Seth Green: The Identical Is Not a Movie About Elvis

3 minute read

He’s got jet-black hair, a booming voice and a Graceland-like estate — but Drexel Hemsley, the fictional rock-and-roll star in The Identical, now in theaters, is no Elvis Presley. Rather, the film takes a footnote from Presley’s biography — that he had an identical twin who died at birth — and turns it into the movie’s central hypothetical: While Drexel becomes a national celebrity, what if an unknown but equally talented twin were also trying to make his own way in the world?

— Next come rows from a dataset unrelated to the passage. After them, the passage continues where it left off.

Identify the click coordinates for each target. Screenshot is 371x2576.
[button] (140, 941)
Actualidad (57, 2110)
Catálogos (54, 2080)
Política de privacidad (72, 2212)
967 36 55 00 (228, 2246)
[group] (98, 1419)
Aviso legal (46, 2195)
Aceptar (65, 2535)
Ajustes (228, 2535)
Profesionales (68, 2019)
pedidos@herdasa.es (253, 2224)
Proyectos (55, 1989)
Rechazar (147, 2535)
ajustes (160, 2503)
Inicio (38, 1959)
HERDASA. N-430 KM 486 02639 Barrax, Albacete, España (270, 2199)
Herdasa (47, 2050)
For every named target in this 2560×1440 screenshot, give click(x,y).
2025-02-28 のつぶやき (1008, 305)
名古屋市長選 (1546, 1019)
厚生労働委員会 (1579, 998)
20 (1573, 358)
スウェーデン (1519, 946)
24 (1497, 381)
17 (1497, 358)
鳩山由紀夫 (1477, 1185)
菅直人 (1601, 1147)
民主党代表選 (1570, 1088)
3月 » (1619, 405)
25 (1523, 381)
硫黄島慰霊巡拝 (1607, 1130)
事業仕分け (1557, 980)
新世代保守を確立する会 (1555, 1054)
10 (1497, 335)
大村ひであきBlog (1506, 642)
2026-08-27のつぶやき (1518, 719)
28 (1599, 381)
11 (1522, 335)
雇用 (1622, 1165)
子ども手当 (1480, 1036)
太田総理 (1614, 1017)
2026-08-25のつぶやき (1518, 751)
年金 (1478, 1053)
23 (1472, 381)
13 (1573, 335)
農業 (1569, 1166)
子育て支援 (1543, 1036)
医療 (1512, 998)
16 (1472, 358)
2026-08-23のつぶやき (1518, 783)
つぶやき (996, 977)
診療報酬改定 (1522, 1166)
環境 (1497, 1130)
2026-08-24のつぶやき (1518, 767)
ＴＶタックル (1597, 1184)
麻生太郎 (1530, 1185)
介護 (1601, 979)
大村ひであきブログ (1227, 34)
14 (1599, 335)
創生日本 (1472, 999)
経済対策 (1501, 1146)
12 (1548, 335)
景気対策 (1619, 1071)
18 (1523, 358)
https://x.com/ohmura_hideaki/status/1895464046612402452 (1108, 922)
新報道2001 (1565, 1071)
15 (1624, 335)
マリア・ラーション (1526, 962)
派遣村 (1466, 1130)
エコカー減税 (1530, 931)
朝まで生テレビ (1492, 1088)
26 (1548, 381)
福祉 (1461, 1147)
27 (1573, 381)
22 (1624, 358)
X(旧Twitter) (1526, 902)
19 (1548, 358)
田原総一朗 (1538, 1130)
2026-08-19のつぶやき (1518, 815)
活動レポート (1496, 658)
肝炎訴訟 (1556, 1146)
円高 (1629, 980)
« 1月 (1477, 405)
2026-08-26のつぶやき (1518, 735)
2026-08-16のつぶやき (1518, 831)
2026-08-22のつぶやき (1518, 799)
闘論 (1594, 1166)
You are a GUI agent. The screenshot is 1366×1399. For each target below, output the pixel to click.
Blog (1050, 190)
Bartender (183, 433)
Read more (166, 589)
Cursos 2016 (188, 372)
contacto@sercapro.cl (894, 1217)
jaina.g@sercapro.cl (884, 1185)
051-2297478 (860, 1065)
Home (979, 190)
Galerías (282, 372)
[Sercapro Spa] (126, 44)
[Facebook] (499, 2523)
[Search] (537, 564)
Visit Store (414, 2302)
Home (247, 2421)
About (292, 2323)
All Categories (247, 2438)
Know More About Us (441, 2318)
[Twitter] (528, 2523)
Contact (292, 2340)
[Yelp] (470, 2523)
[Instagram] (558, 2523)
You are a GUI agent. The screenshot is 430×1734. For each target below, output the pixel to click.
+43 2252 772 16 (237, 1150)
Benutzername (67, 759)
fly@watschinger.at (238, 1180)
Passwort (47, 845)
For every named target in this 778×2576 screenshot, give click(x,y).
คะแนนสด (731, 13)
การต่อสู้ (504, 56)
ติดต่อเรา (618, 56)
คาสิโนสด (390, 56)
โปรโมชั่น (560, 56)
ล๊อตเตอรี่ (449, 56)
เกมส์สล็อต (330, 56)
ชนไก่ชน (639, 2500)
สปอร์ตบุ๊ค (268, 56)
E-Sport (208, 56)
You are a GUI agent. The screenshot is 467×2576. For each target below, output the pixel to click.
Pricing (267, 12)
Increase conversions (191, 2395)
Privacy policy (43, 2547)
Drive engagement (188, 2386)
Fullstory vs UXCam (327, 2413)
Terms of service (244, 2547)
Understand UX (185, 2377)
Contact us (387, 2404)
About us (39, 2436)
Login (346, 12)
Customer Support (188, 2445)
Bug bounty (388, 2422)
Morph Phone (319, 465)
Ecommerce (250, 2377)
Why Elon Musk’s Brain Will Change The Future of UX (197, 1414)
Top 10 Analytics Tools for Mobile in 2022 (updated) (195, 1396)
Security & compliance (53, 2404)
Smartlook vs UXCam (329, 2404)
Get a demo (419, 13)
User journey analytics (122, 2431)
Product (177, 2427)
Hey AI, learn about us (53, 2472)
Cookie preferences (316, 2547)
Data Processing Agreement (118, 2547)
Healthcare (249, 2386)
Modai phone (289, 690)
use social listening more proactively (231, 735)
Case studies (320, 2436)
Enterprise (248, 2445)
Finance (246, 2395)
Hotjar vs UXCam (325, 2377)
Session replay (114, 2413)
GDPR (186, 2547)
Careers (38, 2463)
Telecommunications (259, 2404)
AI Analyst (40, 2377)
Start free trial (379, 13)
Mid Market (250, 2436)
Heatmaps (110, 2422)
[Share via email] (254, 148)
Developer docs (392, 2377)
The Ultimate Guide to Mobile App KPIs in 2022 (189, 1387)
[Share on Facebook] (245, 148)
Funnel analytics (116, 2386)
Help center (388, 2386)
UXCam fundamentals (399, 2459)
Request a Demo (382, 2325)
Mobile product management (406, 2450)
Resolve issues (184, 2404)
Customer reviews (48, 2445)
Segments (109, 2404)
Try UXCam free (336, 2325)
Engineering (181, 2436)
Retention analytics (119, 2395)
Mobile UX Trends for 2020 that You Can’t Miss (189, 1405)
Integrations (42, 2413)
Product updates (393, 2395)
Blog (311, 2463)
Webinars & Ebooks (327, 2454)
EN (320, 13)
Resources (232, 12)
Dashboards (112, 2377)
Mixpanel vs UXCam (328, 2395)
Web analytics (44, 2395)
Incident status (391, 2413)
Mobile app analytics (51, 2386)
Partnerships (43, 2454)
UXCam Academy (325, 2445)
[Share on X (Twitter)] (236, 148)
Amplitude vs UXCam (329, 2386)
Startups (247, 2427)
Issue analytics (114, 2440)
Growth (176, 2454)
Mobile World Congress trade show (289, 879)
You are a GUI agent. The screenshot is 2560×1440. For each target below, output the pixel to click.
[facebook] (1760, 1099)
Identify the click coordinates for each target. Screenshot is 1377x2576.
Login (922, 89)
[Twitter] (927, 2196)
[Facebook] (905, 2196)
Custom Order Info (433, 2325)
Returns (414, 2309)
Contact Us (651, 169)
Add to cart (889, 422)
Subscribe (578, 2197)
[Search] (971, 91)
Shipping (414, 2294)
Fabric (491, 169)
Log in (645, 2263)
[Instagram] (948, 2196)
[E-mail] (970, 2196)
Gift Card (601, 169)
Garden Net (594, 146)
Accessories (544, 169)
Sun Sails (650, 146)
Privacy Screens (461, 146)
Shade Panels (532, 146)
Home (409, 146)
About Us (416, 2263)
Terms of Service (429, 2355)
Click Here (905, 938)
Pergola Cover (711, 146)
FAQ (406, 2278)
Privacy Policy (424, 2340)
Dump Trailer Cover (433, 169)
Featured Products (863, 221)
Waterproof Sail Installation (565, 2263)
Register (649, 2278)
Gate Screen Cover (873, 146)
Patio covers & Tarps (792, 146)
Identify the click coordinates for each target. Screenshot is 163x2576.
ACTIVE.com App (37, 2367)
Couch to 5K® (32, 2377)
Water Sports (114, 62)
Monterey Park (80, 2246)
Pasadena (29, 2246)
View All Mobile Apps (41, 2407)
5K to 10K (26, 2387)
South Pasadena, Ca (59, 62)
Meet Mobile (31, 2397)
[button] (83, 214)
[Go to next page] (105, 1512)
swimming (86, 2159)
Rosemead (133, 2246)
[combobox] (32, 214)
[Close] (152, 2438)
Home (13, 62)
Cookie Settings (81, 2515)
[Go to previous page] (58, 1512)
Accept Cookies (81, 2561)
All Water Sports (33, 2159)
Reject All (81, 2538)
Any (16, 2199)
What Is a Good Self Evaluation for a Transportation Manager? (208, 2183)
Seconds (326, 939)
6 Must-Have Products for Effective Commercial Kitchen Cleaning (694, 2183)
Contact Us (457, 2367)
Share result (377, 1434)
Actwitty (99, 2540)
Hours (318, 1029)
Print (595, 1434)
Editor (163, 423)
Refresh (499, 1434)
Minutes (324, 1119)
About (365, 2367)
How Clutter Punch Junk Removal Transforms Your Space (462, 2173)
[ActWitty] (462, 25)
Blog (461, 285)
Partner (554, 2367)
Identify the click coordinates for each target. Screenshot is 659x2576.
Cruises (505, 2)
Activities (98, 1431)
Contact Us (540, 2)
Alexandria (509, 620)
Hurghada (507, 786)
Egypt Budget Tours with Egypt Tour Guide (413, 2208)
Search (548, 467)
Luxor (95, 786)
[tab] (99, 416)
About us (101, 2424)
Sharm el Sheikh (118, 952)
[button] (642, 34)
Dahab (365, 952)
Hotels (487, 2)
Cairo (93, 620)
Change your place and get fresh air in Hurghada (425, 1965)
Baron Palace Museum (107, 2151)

“I’ve had a lot of people approach me and say, ‘Oh, I didn’t know you were such an Elvis fan,’” says Seth Green, who plays the best friend of Ryan Wade, the other twin and the film’s protagonist. “This movie just uses the notion of Elvis’ twin brother dying at birth to tell a story about nature-versus-nurture and the life you chose versus the life people choose for you. Even if you don’t like Elvis, or have never heard Elvis, or have a physical and mental aversion to Elvis, that’s not what this movie is.”

Real-life Elvis impersonator Blake Rayne plays both brothers in the film, but he spends most of his screen time as Ryan Wade, who grows up the son of a strict preacher (Ray Liotta) after his cash-strapped birth parents give him up in a secret adoption. But while Wade wrestles with heavy questions about identity and finding his calling, as the trusty sidekick and bandmate Dino, Green gets to be the eternal goofball.

“This guy is a career indulger,” Green says. “This is the guy that’s living the hardest life: the guy that’s always smiling, the guy that’s always drinking, always smoking, always womanizing. He’s a rolling stone. The only thing he’s on this earth to do is play the drums. As a result, I got to be in a really good mood the whole time.”

It wasn’t hard to be cheerful for Green, who spent a few weeks filming in Nashville, hanging out behind a drum kit, practicing a southern accent and donning long hair and a beard as the film’s timeline moves into the 1960s. “I practiced playing the songs specifically as opposed to playing the drums,” says Green, who grew up a fan of the era’s music. “I approached it like dance choreography — I’d put my hand on it here, or put my foot here on this note, and it made it a lot easier to wrap my head around it.”

And though he found his calling very early, beginning his acting career as a child, Green, now 40, says the musical movie’s message struck a chord — literally. “I was lucky enough to have my parents’ support at a really young age, and lucky enough to have certainty of my own purpose, and that made it very difficult to talk to anyone who didn’t take that seriously,” he says. “I can really relate to the character feeling like everything around him says, ‘Go in this direction,’ but he knows in his gut to go another.”